My name is Elizabeth Rita Browne; I am a native of Birmingham and my husband, John Alexander is the rector of a small parish near Wolverhampton.

In the summer of 1900 my husband, who had long been ailing, never having properly recovered from an attack of typhoid, was obliged to take a holiday, engaging a locum to do his work.

Like the majority of clergymen, his stipend was not very large and we could not, consequently, afford to go to any expensive place. An advertisement in a well-known fashion gazette attracting our attention, we at once made inquiries, with the result that Wolsey Abbey became ours for three months at a practically nominal rent.

Of course it was in an extremely out-of-the-way spot; there was no railway within six miles and the neighbourhood was dull, flat and uninteresting; still we might have marvelled at getting it so absurdly cheap, had we not heard that money was of no object to the owner, who was a semi-millionaire.

We arrived early one evening in July; the sun was yet visible in the sky and its dying efforts would have enhanced the meanest rural beauty.

I cannot say we were comfortably impressed with the building; it was of course simply colossal compared with our own little home, but so grim and grey, so forlorn and forbidding, and withal so inhospitable, that a momentary fear seized me lest its leaden hued and crumbling walls should prove our winding-sheets.

The grounds, overgrown with every imaginable kind of weed that here attained Brobdingnagian dimensions, gently shelved down to the house, which lay in a minute valley, dank, damp and dismal; the funereal aspect being further augmented by clumps of giant pines and elms, the shadows from which were already beginning to wave phantastically on both walls and gables.

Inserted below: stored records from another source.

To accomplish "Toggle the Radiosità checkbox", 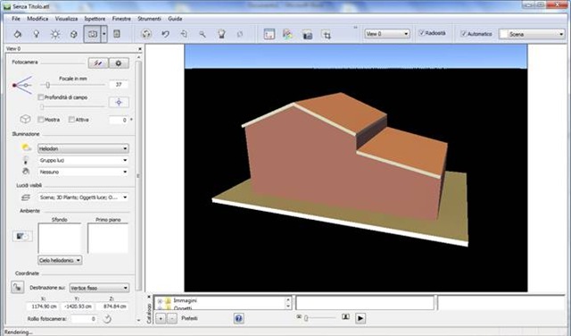I will (422, 33).
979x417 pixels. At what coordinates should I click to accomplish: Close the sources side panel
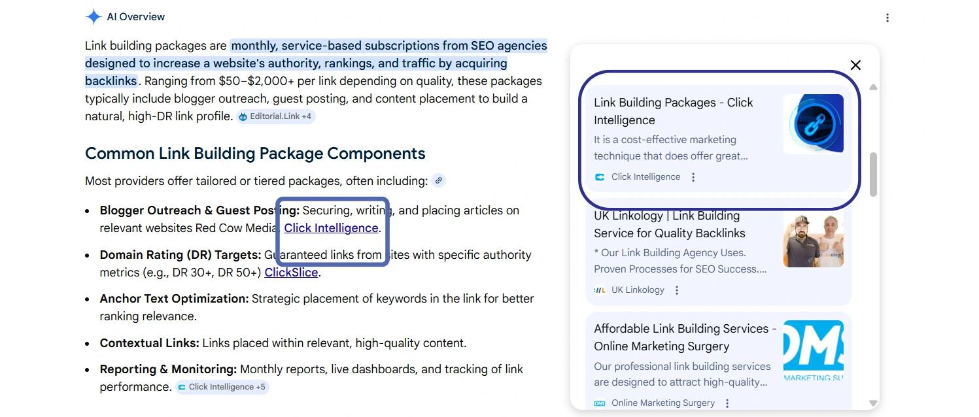[855, 65]
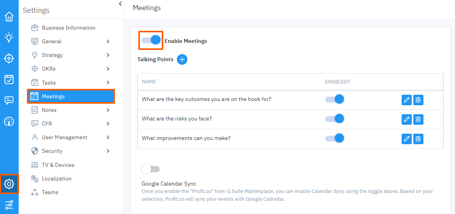The image size is (455, 214).
Task: Expand the General settings submenu chevron
Action: (x=108, y=41)
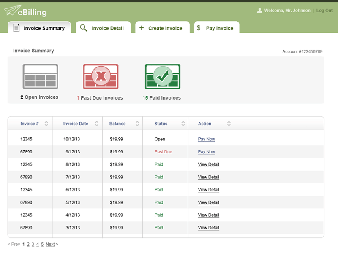
Task: Open View Detail for the 8/12/13 invoice
Action: click(208, 164)
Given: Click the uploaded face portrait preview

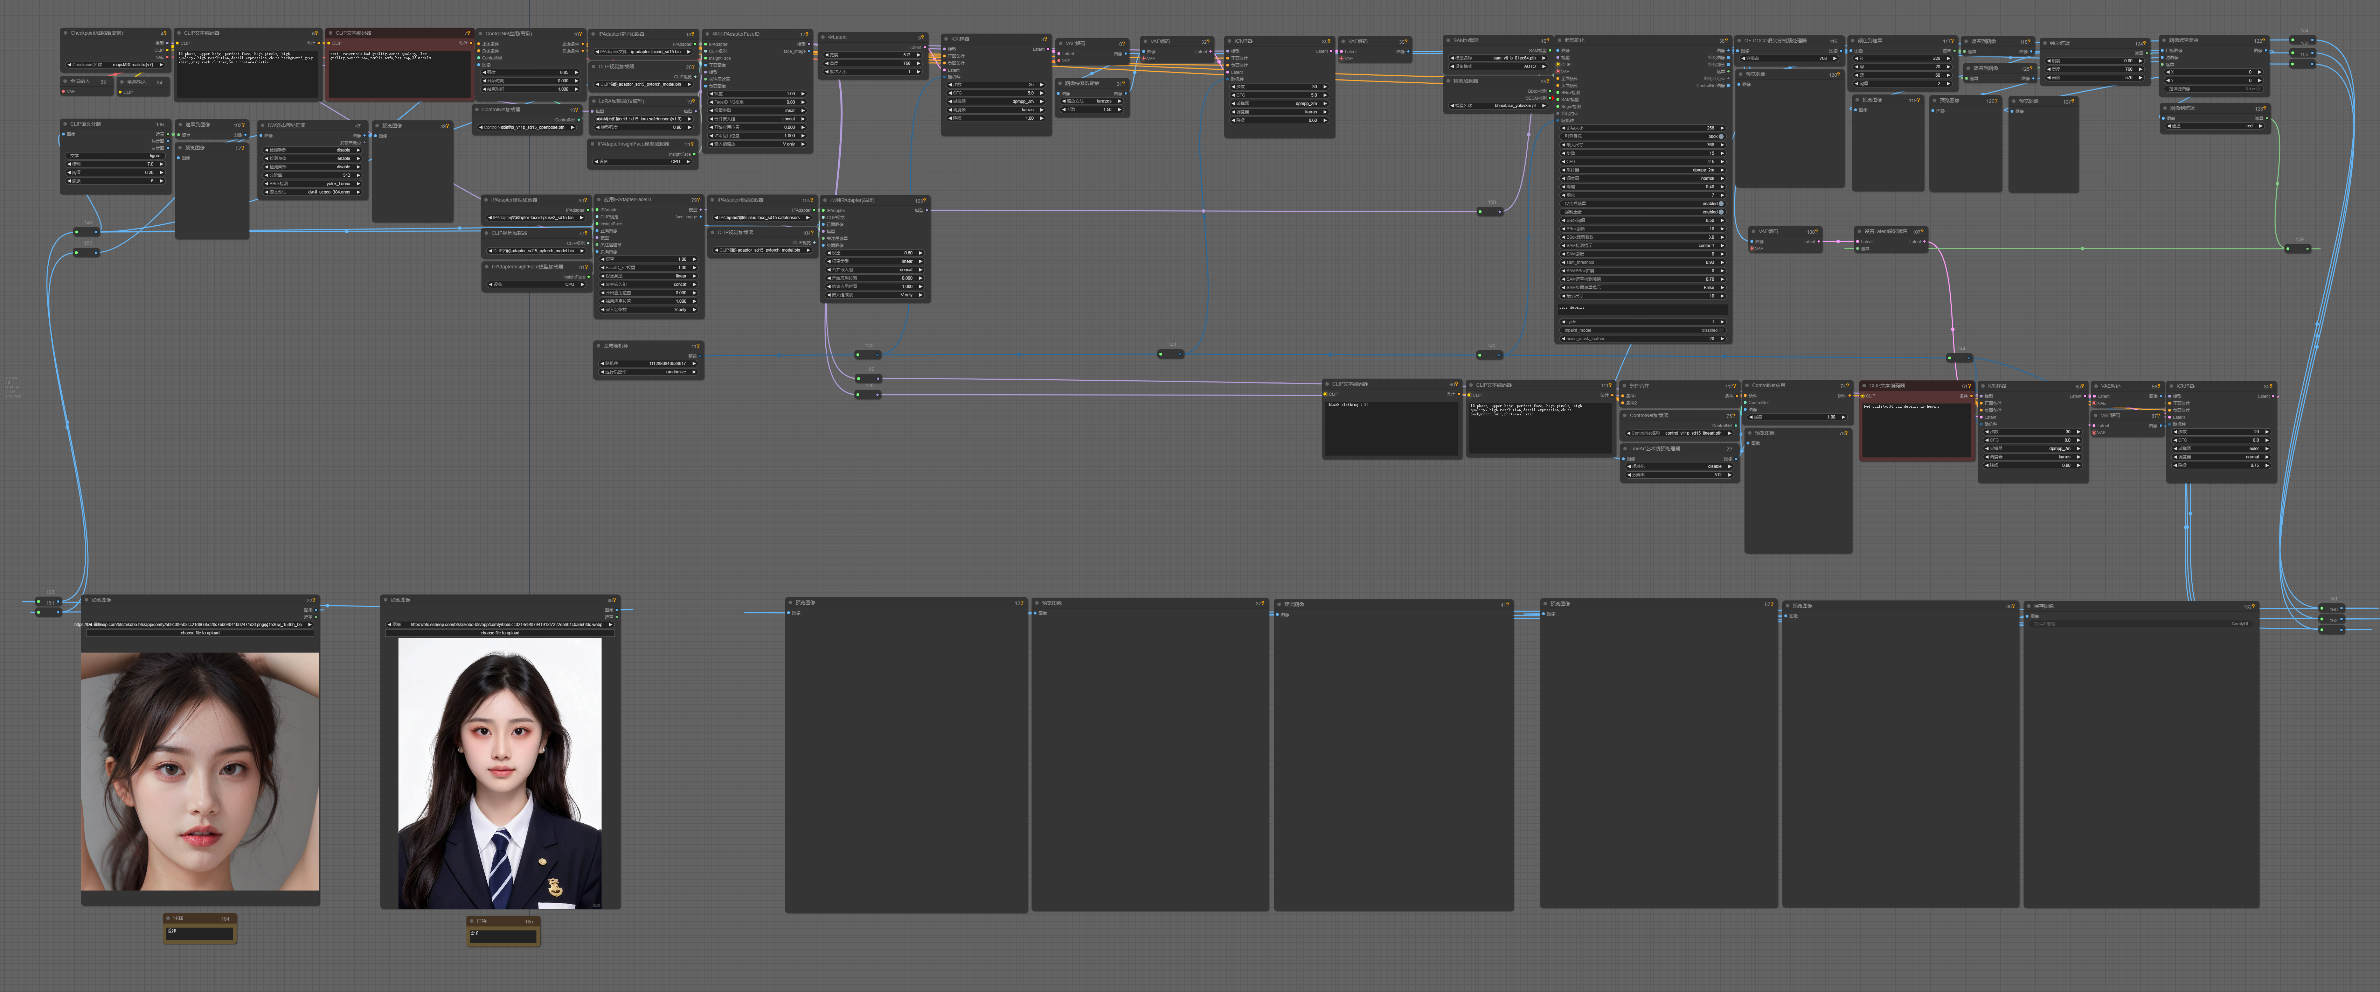Looking at the screenshot, I should point(200,771).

To our right, almost hidden by the thick foliage of the trees and luxuriant herbage, we espied the twinkling surface of a sheet of water which we subsequently learned was a tarn or lake of almost unfathomable depth and darkness.

The principal feature of the mansion seemed to be that of antiquity, of excessive antiquity, more particularly the Gothic monastic dome which, resting on Norman columns, formed the termination of the left wing, the right and central portion of the house dating back I believe to Henry VIIth’s reign—though of this I have no positive proof.

The lapse of ages had wrought much discolouration, added to which was the disfigurement caused by lichens and minute fungi that, spreading over the whole exterior, hung in a fine tangled web-work from the eaves. But apart from this there were no very great dilapidations, the masonry remaining intact, whilst the woodwork, save for a few deep rents and indentures, seemed to be in an extraordinarily good state of repair.